TASK DIRECTIONS: Rewrite the lines of the data below as a numbered list, from the line containing "Find the location of a" through the line containing "(500, 150).", both included. Leave out blank lines and the pictures.

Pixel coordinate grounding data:

------------------------

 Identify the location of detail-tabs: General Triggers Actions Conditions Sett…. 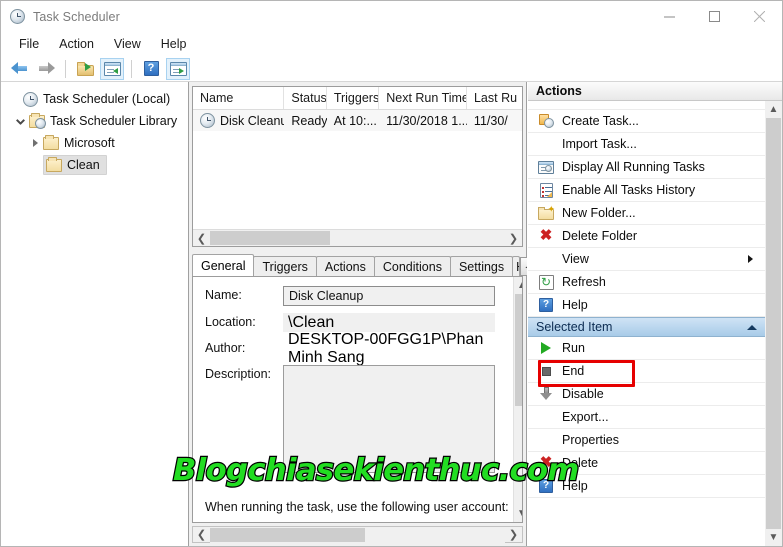
(372, 265).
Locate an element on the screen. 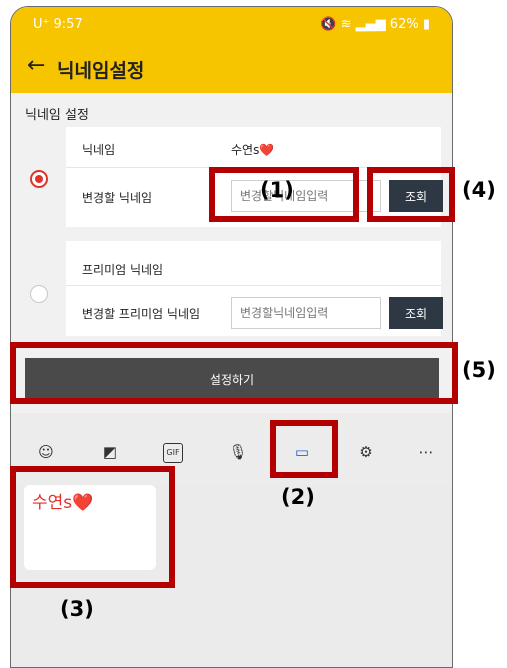  divider is located at coordinates (254, 286).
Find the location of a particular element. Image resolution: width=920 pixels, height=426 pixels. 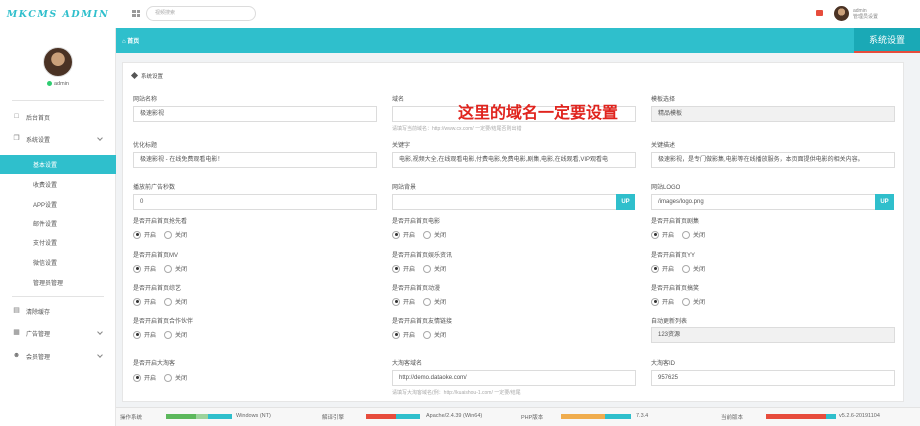

mail-icon is located at coordinates (820, 13).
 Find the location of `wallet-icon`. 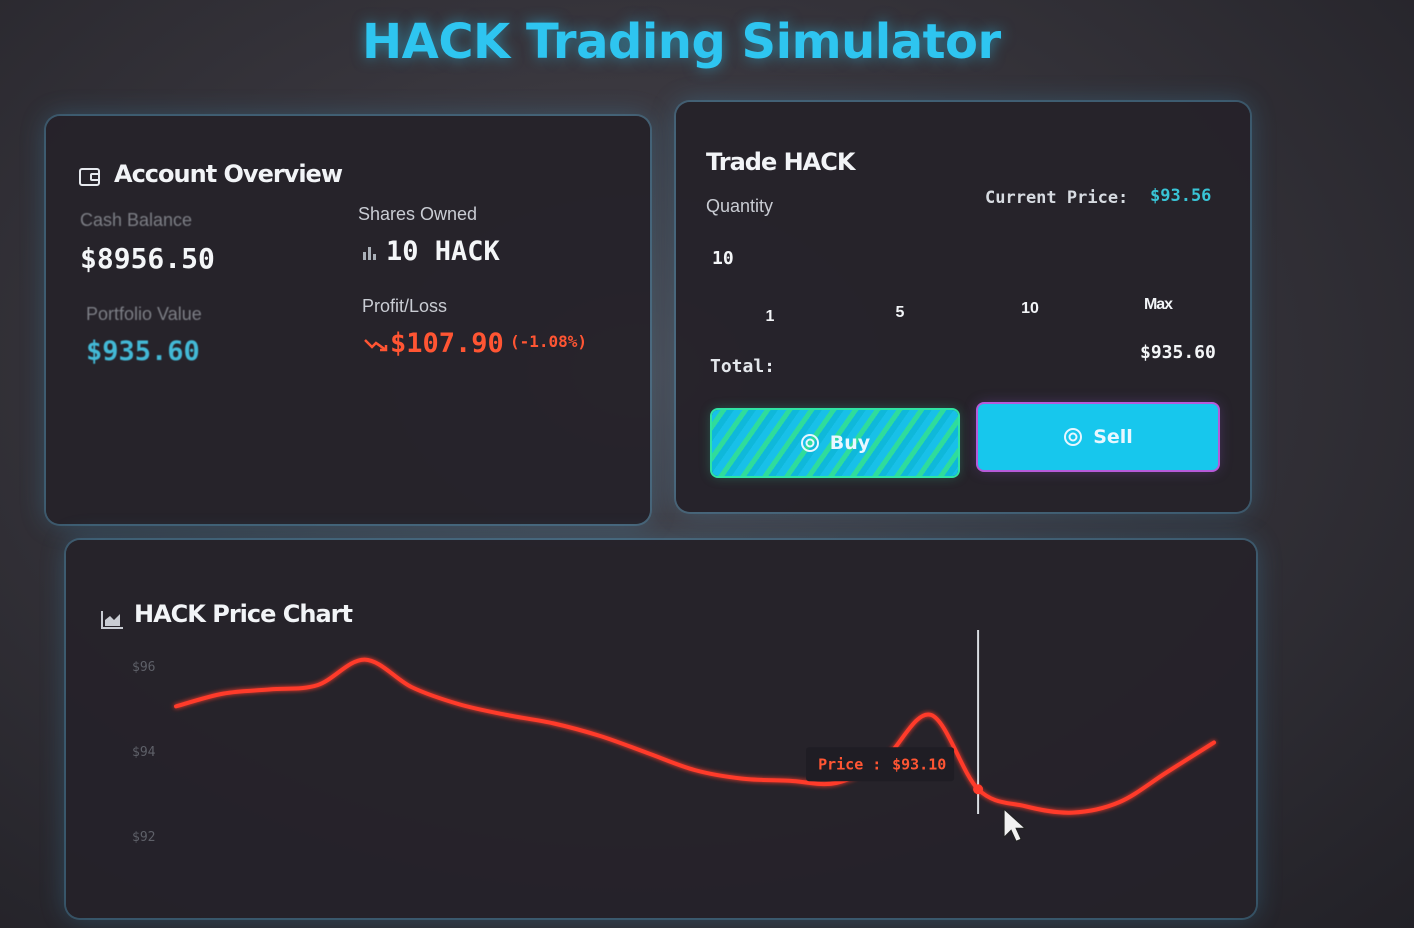

wallet-icon is located at coordinates (90, 177).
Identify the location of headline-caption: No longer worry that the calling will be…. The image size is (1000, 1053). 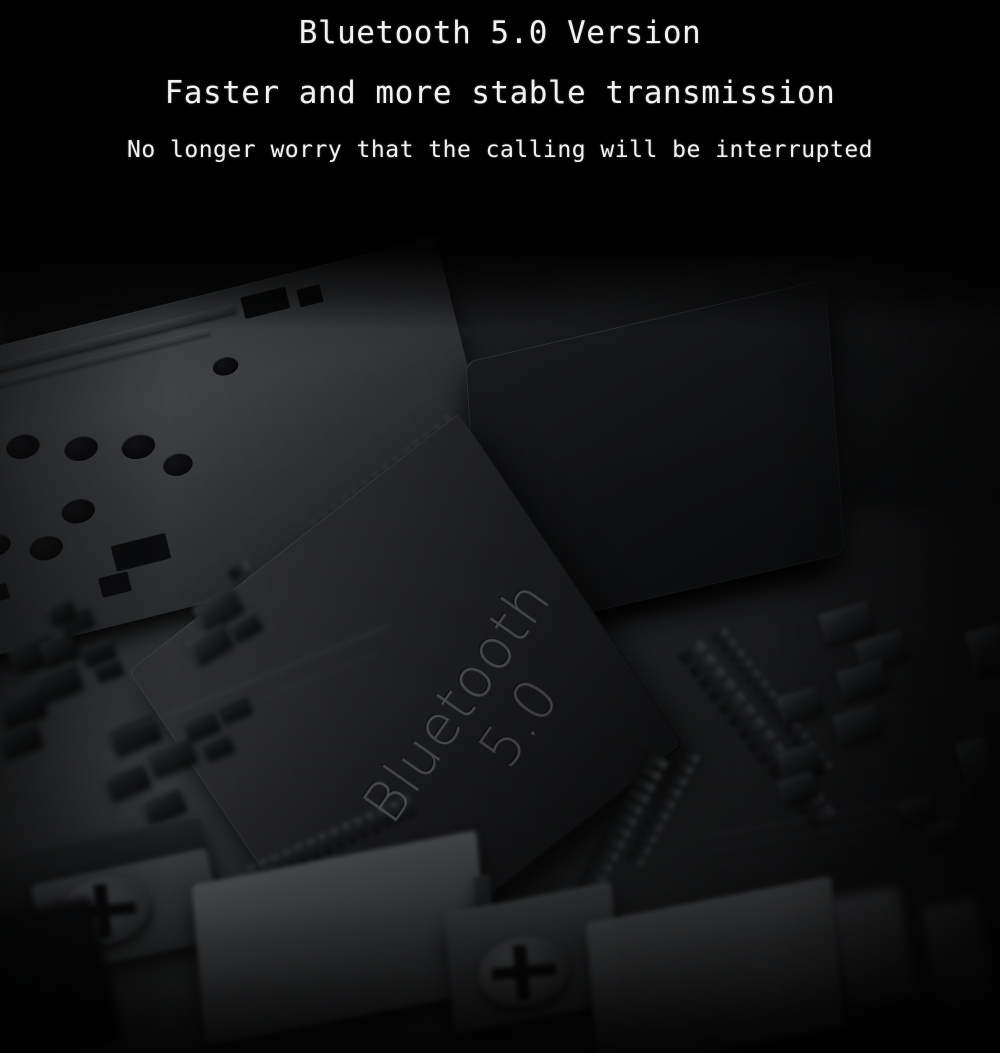
(500, 150).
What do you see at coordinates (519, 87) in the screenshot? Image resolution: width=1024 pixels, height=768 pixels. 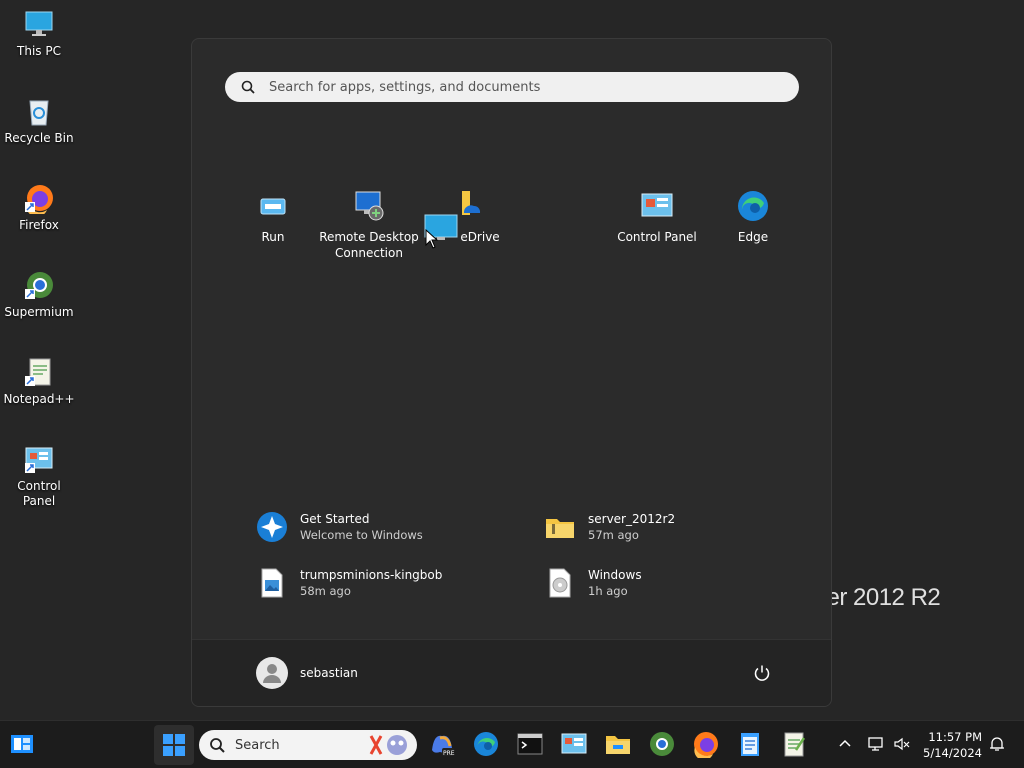 I see `start-search-input` at bounding box center [519, 87].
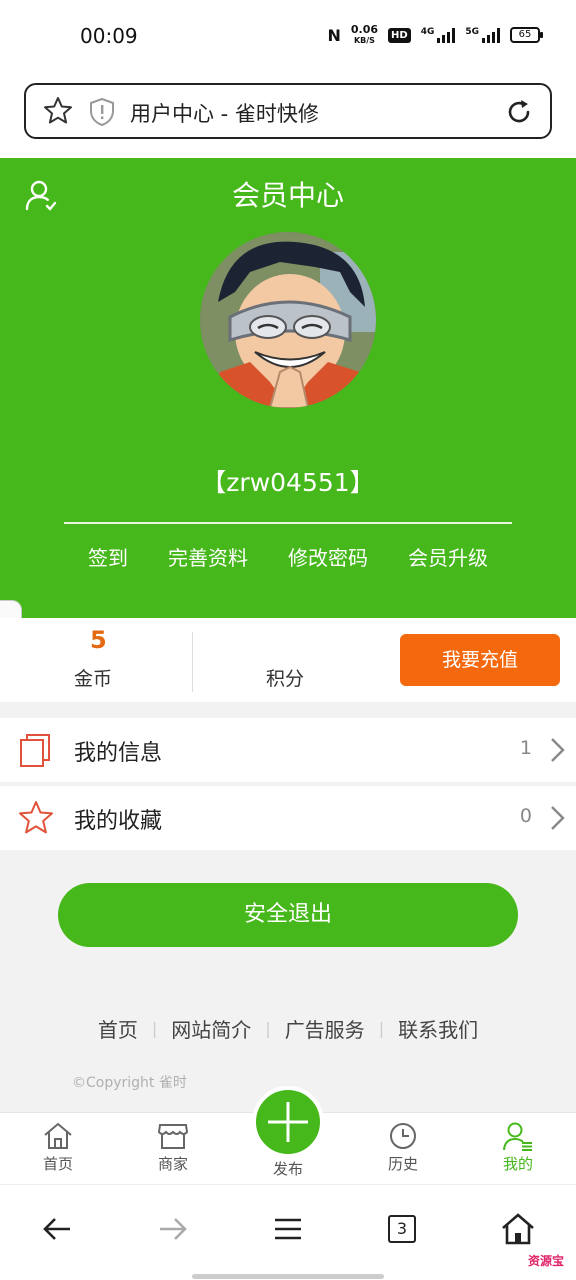  What do you see at coordinates (526, 816) in the screenshot?
I see `list-item-count: 0` at bounding box center [526, 816].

------------------------

ANSWER SECTION:
1. Find the location of a particular element. Image resolution: width=920 pixels, height=426 pixels. 
2. mail-icon is located at coordinates (820, 13).
3.  Find the location of `wallet-icon`. 
4. wallet-icon is located at coordinates (90, 177).
5. Identify the location of headline-caption: No longer worry that the calling will be…. The image size is (1000, 1053). 
6. (500, 150).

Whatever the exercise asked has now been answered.